>> BEGIN DATA SHOWN
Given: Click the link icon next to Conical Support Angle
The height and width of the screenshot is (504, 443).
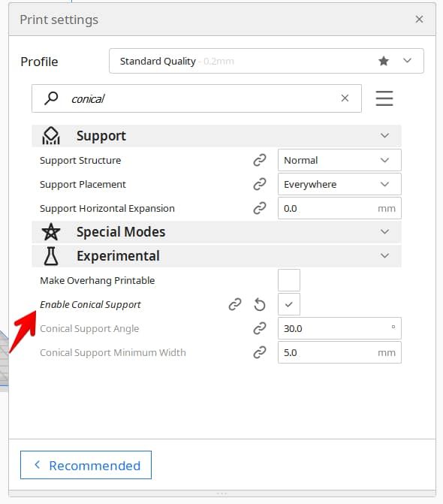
>> END DATA SHOWN
>> BEGIN DATA SHOWN
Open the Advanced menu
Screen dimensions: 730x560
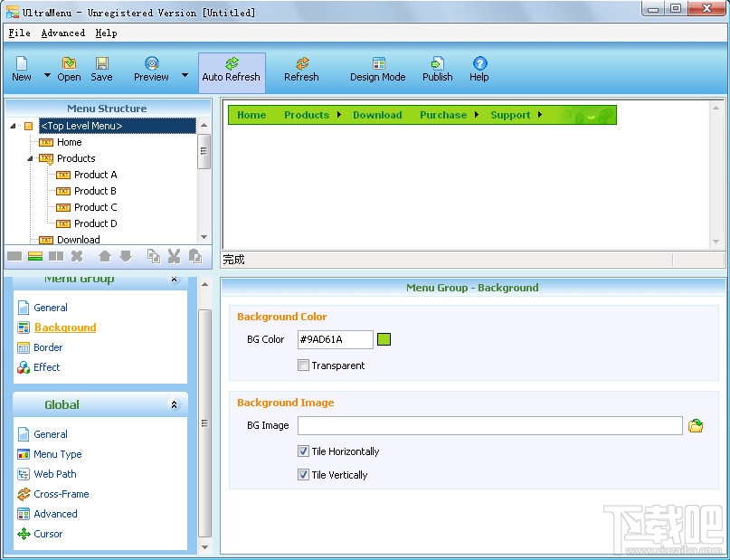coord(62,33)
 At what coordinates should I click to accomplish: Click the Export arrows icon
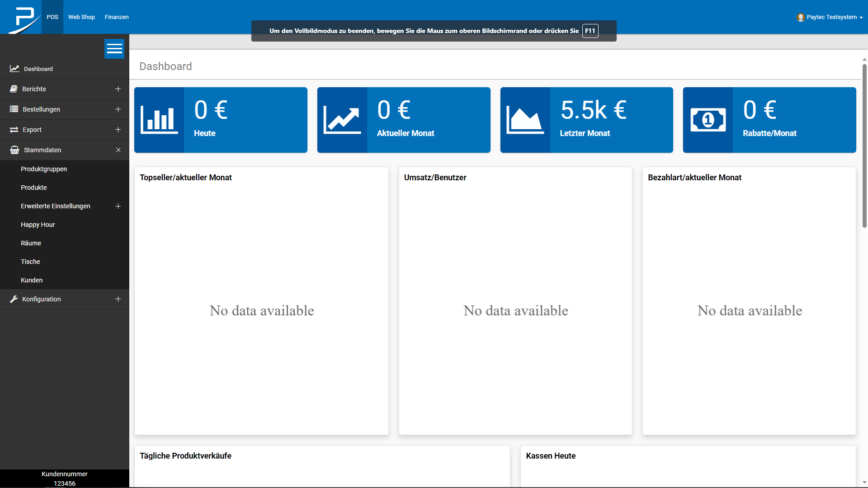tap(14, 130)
>> END DATA SHOWN
>> BEGIN DATA SHOWN
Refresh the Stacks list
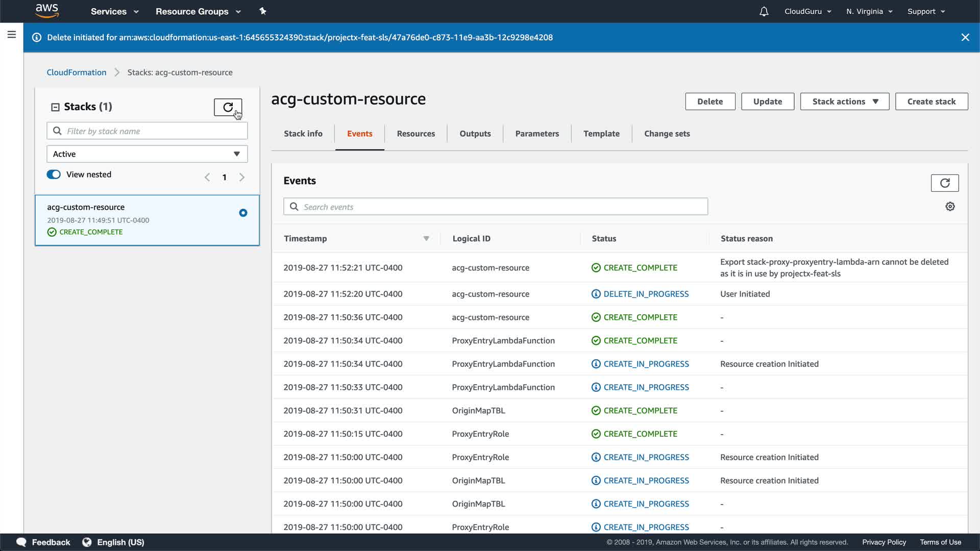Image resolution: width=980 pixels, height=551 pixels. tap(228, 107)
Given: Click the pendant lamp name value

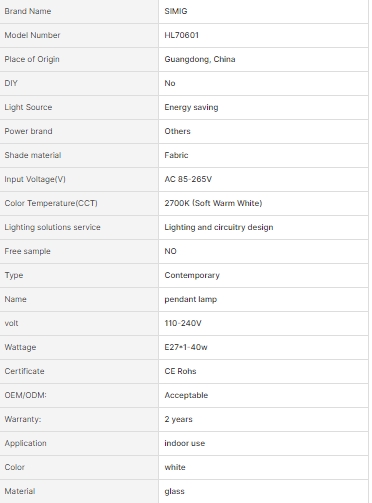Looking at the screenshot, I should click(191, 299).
>> END DATA SHOWN
• WHAT IS REQUIRED: Echo every line of the data from the one containing "Given: Click the link" down to the one containing "The height and", both included, and nothing else.

• EXERCISE OUTPUT:
Given: Click the link icon next to Conical Support Angle
The height and width of the screenshot is (504, 443).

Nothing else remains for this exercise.